IHCantabria advises the Spanish National Strategy for Adaptation to Climate Change, approved this week.
Monday, 21 August 2017 08:53

IHCantabria advises the Spanish National Strategy for Adaptation to Climate Change, approved this week.


Spain has become this week one of the first countries in the world to approve a national strategy to adapt its 7,883 kilometers of coastline to the effects of climate change, in which it concludes that there is no room for more infrastructures, constructions and urban development in the coast

The Official State Bulletin (BOE) have published this week the approval of this tool, mandate of the Coastal Law of 2013, which has counted on the scientific advice of the Institute of Environmental Hydraulics of the University of Cantabria (IHCantabria), worldwide pioneers in the field, with the realization of two reports "Adaptation Strategy to Climate Change of the Spanish Coast" and the "Strategic Environmental Study for the Environmental Assessment of the Strategy to Adapt to Climate Change on the Spanish Coast"

The strategy diagnoses the current situation of the coast and concludes that "the model of economic development implemented in the last decades and the exploitation of resources has posed a threat to the coast, increasing its exposure and vulnerability to climate change due to urban pressure and the degradation suffered. "

"The excessive urbanization of the last decades, the construction of infrastructures on the coast and the reduction of the solid flow of the rivers has modified the coastline, destroying dunes, drying up marshes and coastal lagoons, increasing erosion and altering the coast through dikes and piers "the text says.

Based on this situation and the forecasts of the impacts of the warming, the strategy "sets general guidelines on how to address these effects on the coast with an integrative vision, encompassing not only the coastal public domain, government competence , but areas of autonomic management ", according to the Research Director of IHCantabria, and author of the reports, Iñigo Losada.

"The strategy values ​​risks beyond state competencies and lays the groundwork for action"

Within the framework of these risks, the document determines that sea level rise and temperature rise - with the latter's serious implications for ecosystems - will be the main impacts on the coast, followed by storms and storms (more Wind and waves), and the deficit of fresh water contributions.

The Asturian coast as a laboratory


The Spanish Office of Climate Change of the Government (OECC) has not only relied on scientific predictions to assess risks to the coast, but has taken the 500 kilometers of Asturias coast as a living laboratory to assess impacts and responses through a pilot project carried out together with the Principality in recent years

Given this situation, the strategy breaks down a whole range of options for adapting to risks, giving priority to planning and monitoring, and so-called "green infrastructures" versus gray ones.

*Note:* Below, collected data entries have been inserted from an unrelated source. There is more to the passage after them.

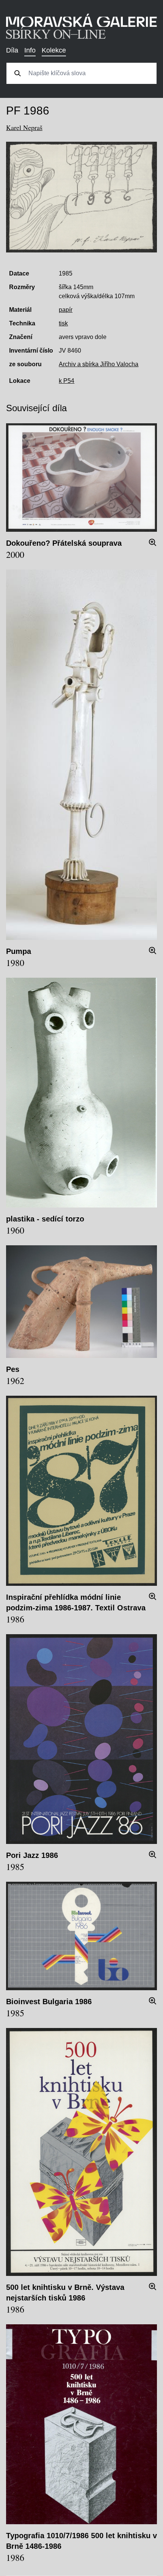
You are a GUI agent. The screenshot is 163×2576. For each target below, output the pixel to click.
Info (30, 50)
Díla (12, 50)
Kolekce (54, 50)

Instead of new engineering works to protect the coast, the strategy is to protect the natural ecosystems that exert such functions, preserving rivers, deltas, dunes, estuaries, wetlands or marshes, and restoring those that have stopped lending their Services by human degradation or destruction.

He concludes that "the benefits of protecting against increased coastal flooding and loss of land due to progressive flooding and erosion outweigh the social and economic costs of adaptation."

Without adaptation measures the approximately 15 million Spaniards living in 487 coastal municipalities in 24 provinces and 10 Autonomous Communities will be affected by coastal flooding or displacement due to loss of territory at the end of the century.

For this reason, Iñigo Losada considers that this strategy is an "important milestone" for an "integrated management of the adaptation in the coast, a tool that does not yet have so detailed no other country in the world".

It will be the basis for the Autonomous Communities to implement adaptation plans in the stretches of coast that have concessionaries, and for those who in some cases are already receiving funds from the Government for this purpose.